Individuare l’Ebola può risultare un po’ difficile prima che si sappia che un’epidemia ha avuto inizio. I primi sintomi vengono spesso confusi con quelli di altre patologie. Quando la malattia viene riconosciuta come Ebola può essere troppo tardi per intervenire. I test più accurati per l’Ebola sono quelli che utilizzano attrezzature speciali difficili da recuperare in località remote dove il virus è più diffuso. Questi test, come il test ELISA (saggio immuno-assorbente legato ad un enzima) individuano gli anticorpi per il virus Ebola invece di individuarli direttamente nel virus stesso.
A parte le difficoltà nel portare l’attrezzatura per il test nei remoti villaggi africani, questi test sono problematici. Infatti l’elemento fondamentale dei filovirus è l’indebolimento dei sistemi immunitari. Perciò, anche se una persona ha contratto l’Ebola, il virus potrebbe aver indebolito a sufficienza il sistema immunitario da far sì che esso non sia in grado di produrre anticorpi per contrastarlo.
Un altro test efficace è il PCR, o reazione a catena della polimerasi. Questo test identifica direttamente il virus, il che è un vantaggio. Tuttavia, tale test non solo è difficile da mettere in campo ma è anche estremamente sensibile alla contaminazione. E naturalmente il centro di un’epidemia non è la zona meno esente da contaminazioni.

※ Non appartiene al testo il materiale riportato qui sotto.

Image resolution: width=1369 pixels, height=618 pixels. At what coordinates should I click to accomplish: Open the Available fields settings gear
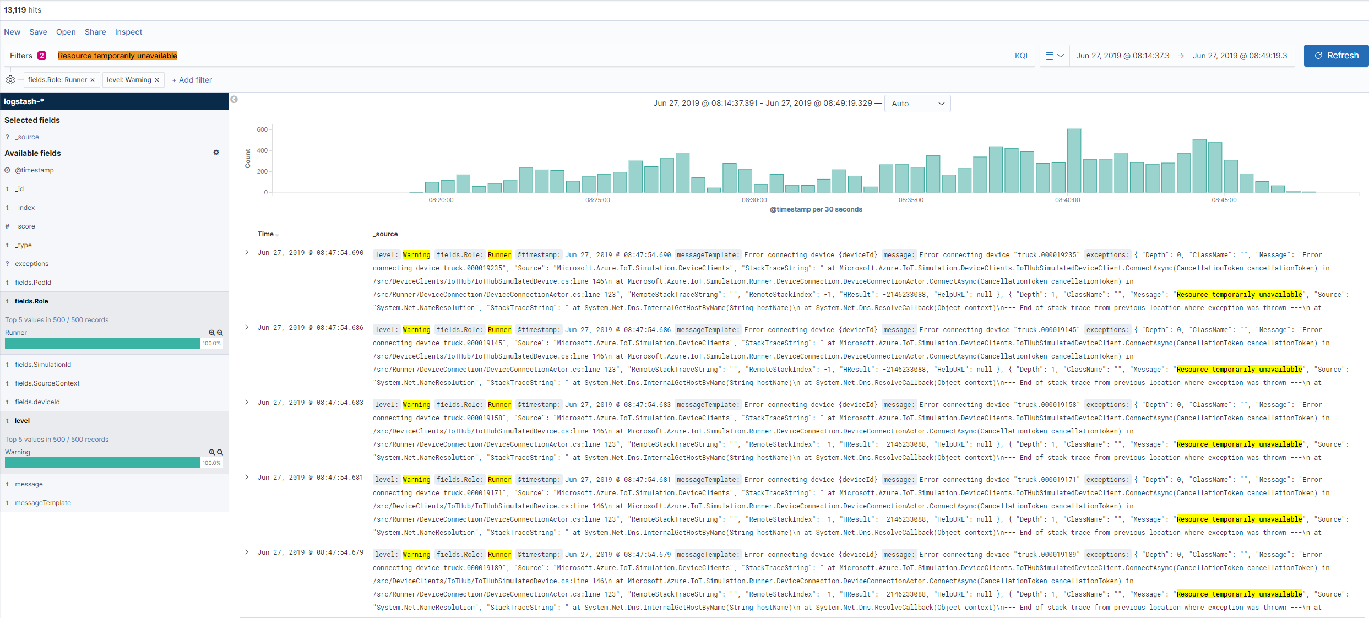(x=216, y=153)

A questo punto, però, anche se un paziente viene riconosciuto come affetto da Ebola, non c’è proprio molto che si può fare. L’unica mossa possibile sono gli interventi basilari (liquidi endovena, controllare il livello di ossigeno e la pressione sanguigna e trattare le altre infezioni, se si presentano). Con questo genere di cura è risaputo che i pazienti guariscono dal virus. Alcuni tentativi di terapia sperimentale, come il farmaco ZMapp, sono stati sviluppati. Tuttavia questi prodotti sono ancora in fase sperimentale e non sono ancora stati approvati per la loro sicurezza ed efficacia dalla statunitense U.S. Food and Drug Administration. La cosa migliore da fare una volta saputo che il virus Ebola è in circolazione in una zona è educare gli operatori sanitari e i membri della comunità coinvolti nell’epidemia a contenere il più possibile la trasmissione.
Questo perciò può portarti a chiedere: perché aspettare fino all’epidemia per fare qualcosa e combattere Ebola? Non ci si può vaccinare? Bella domanda! Visto che il numero delle vittime è risultato molto basso (rispetto alle altre patologie) e le ondate di epidemia tendono a verificarsi nelle zone remote del mondo, dove è difficile somministrare i vaccini, non c’è stato il supporto sufficiente delle industrie per crearne uno.
Tuttavia, la diffusione dell’epidemia al di fuori dell’Africa nel 2014 sta cambiando atteggiamento sulla necessità di un vaccino. Questo, insieme alla minaccia della situazione delle grandi scimmie e al timore che Ebola possa essere usato come atto di bioterrorismo ha spinto gli scienziati al lavoro. Finora gli scienziati hanno scoperto un vaccino che protegge le scimmie dallo spietato virus. Ma non si è ancora passati a un vaccino per gli esseri umani. Scoperte promettenti suggeriscono che si può produrre un vaccino adeguato per gli esseri umani. Le prime fasi di sperimentazione umana sono in corso.